Less likely for one of us, but still possible. Not highly likely for one of our EMS colleagues, but still more so possible. In New York City, EMS responds to a large number of mass casualty incidents, or MCIs. In our city, EMS declares an MCI and creates a leadership structure (filling jobs within a sector called the “medical branch”) for just about every structural fire and large incident. This allows them to practice the mechanics of a complicated incident management system, practice triage, and practice prioritizing transport resources to various hospitals. It doesn’t seem as complicated when you’re the recipient of just a few injuries from a fire scene, or motor vehicle accident, but there is a coordinated response to each of these, with a high degree of sophistication.

This post will focus on START Triage (Simple Triage And Rapid Treatment), one system used to prioritize patients in an MCI. There are four basic categories. (In NYC, FDNY EMS uses a fifth category, more on that at the end.)

  1. Deceased (black)
  2. Immediate (red)
  3. Delayed (yellow)
  4. Walking Wounded (green)

When approaching a scene of the mass casualty incident, the first step is to identify the least sick patients and move them to a designated area. Start with “EVERYONE WHO CAN WALK, GET UP AND WALK TO THE SIDE OF THAT FIRE TRUCK!” They are your green-tag, walking wounded patients. They’re called tags, by the way, because you need to actually put a tag on them.

Next, use the mnemonic RPM for Respiration, Pulse, Mental status to assess patients who cannot hear you, listen to you, and physically get up and walk. It should take no more than 30 seconds to triage a patient. If they are not breathing, reposition their airway once. If they are still not breathing –> black tag, they are deceased. (Yes, they may potentially have a pulse, but not for long. This is a scenario of finding the most salvageable patients among many with your limited resources.)

Assess their breathing rate (if greater than 30, i.e. they are noticeably tachypneic or in respiratory distress –> red tag) and their pulse rate (if greater than 100, i.e. palpably very fast –> red tag).

If both of those feel normal, ask them to do something simple for you, like “SHOW ME TWO FINGERS!” If they cannot follow commands –> red tag. If they have normal pulse and respiratory rates, and they can follow your commands –> yellow tag.
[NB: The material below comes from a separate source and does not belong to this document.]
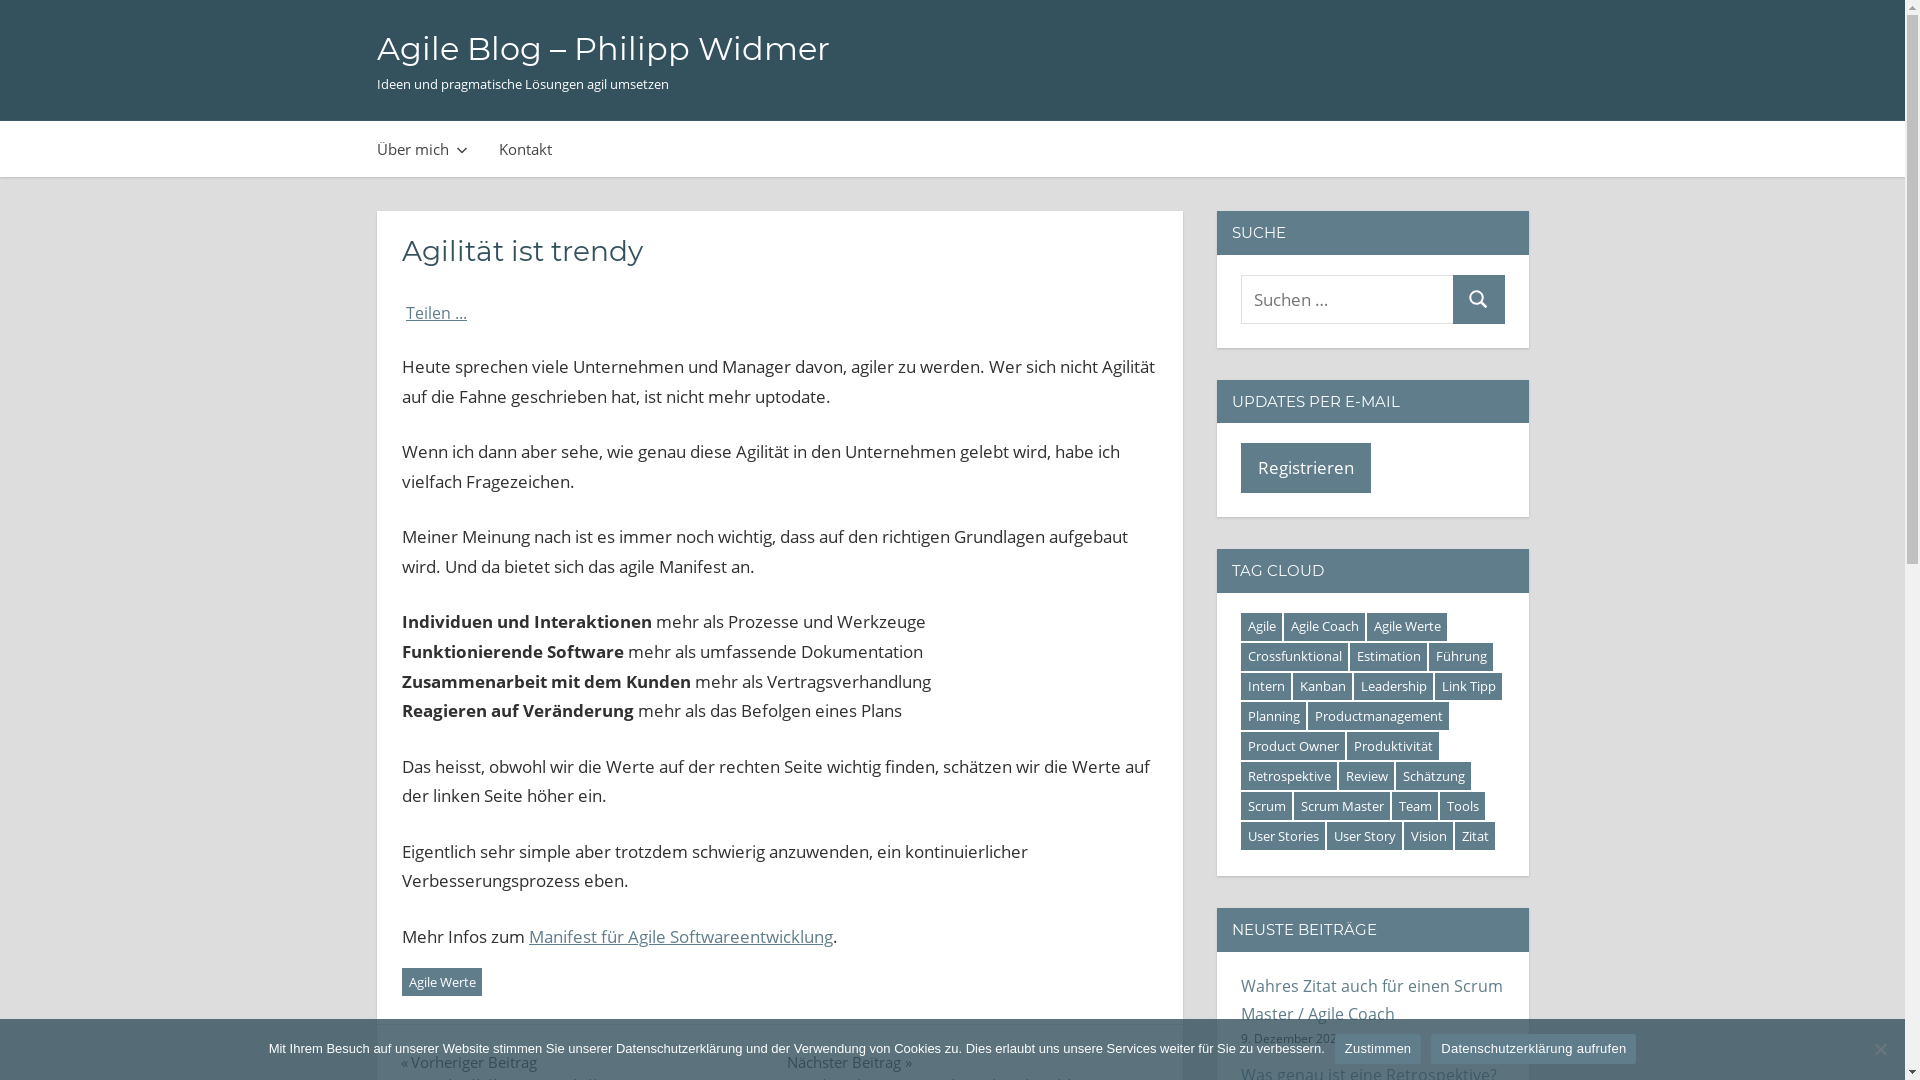  I want to click on 'User Story', so click(1363, 836).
In NYC, FDNY EMS uses a fifth category (follow that link for a good flow chart) to capture patients who may require immediate treatment, but may not be identified as red tags in the START system mainly designed for traumatic injuries. Take for example a person rescued from a fire who has a HR 92, RR 20, and is walking and able to follow your commands, but he’s elderly appearing and clutching his chest with pain. He becomes an orange tag, for urgent transport (i.e. at the discretion of the transport officer, they will be prioritized among the red-tag patients, and before the yellow-tag patients.

There is some nuance here. Pediatric patients are treated a bit differently with this system, and the incident command system can create some variation to how to prioritize patients (imagine adding the requirement for decontamination if this bus accident also had a Hazardous Materials, or HazMat, component). Now you may have a greater understanding why a patient has the color tag attached to them when they come from a fire scene or larger incident. If you’re the first doctor outside in the ambulance bay triaging patients before they come inside, this is a good system to keep in mind.